French Firm Discus Is the Top Quant Fund in 2011

Paris-based quant firm Capital Fund Management’s Discus fund is up more than 23 percent this year, exceeding most hedge funds.


The stock market’s recent rally is giving hope to many hedge funds currently losing money this year that they may be able to wind up in the black by the end of 2011.

However, one hedge fund that has been surging all year is Capital Fund Management’s Discus fund. The quantitative fund is up more than 23 percent this year, exceeding most hedge funds. And it made money in eight of the first ten months, according to one confidential hedge fund database.

Discus is one of four funds managed by Paris-based, quantitative-driven hedge fund firm Capital Fund Management, which has between $3 billion and $4 billion under management. It was founded in 1991 by Jean-Pierre Aguilar, who died in 2009 at the age of 49 in a gliding accident in the French Alps.

CFM is one of a number of so-called systematic investment managers, which use sophisticated algorithms to trade stocks with powerful computers. The firm says on its website that its automated trading systems are based on a statistical analysis of price fluctuations in the futures, equity, bonds and options markets. CFM further explains that it relies on the in-depth statistical analysis of terabytes of financial data for asset allocation, trading decisions and order execution.

Capital currently has offices in Paris, New York and Tokyo, and more than 100 employees. However, business school graduates need not apply: Most of the firm’s skilled people hold advanced degrees in physics, math or computer science. The research team alone is made up of more than 35 Ph.D.s, mostly physicists from prestigious institutions, as well as information technology and data specialists. CFM stresses that these individuals study fundamental problems posed by financial markets, publish their results in distinguished international academic journals and supervise Ph.D. students and postdoctoral researchers.

The firm today is headed by Jean-Philippe Bouchaud, who holds the titles of chairman and chief scientist.

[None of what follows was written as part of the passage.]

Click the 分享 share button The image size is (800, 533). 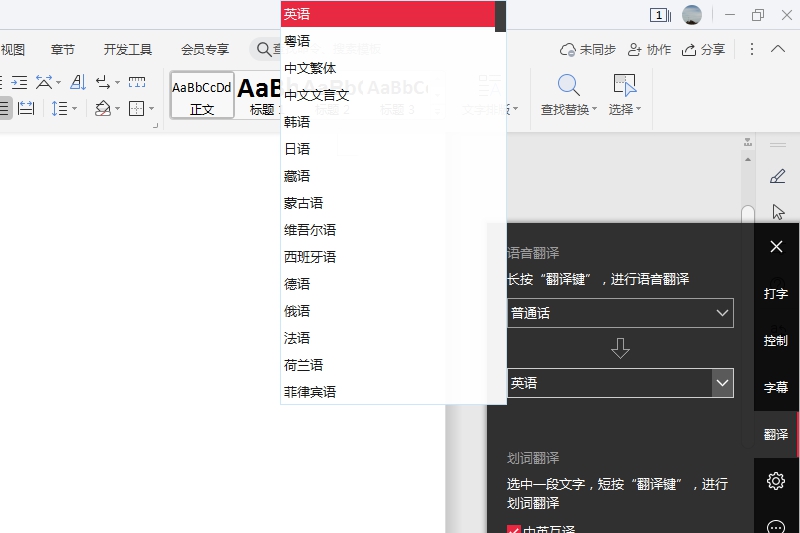[703, 49]
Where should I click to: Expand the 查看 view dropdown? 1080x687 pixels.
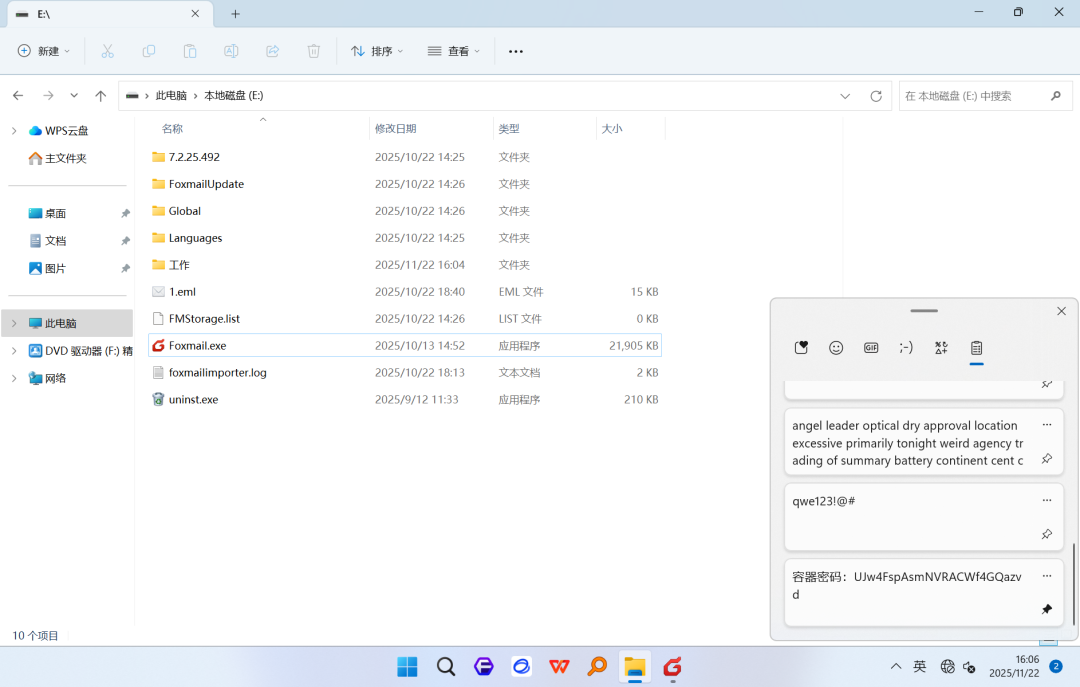(454, 51)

In 1994 he and Aguilar founded the research company Science & Finance, which merged with CFM in July 2000.

The co-CEOs are Marc Potters, who joined the firm in 1995 as a researcher in quantitative finance and currently heads the research team, and Jacques Saulière, who came on board in 2001. He manages administrative, legal and compliance issues, and is also responsible for IT.

The firm suffered a big setback in 2007 when it lost $400 million from the failure of Chicago-based Sentinel Management Group. The Securities and Exchange Commission accused Sentinel of improperly commingling, misappropriating and leveraging client securities, causing advisory customers to suffer “undisclosed losses and risks of losses.” The SEC alleged, for example, that Sentinel had placed at least $460 million of client securities in its own proprietary account.

Discus is outperforming other so-called systematic traders this year. For example, David Harding’s venerable Winton Capital Management fund was up less than 5 percent through October 18, while the Renaissance Institutional Futures Fund was up less than 3 percent through October 7.

On the other hand, Man AHL Diversified was down more than 4 percent through October 11. Tudor Tensor, managed by Steve Evans, was down about 5 percent through the first week of October, while the Tulip Trend Fund, which had been on something of a hot streak, was off by more than 21 percent through October 7.

For Tulip, this is a sharp reversal of fortune. The fund, managed by Rotterdam, Netherlands–based Transtrend, was up more than 38 percent last year and 51 percent in 2008. Its only losing year since its 2003 inception came in 2009, when it fell 26 percent in a mostly bad year for systematic traders.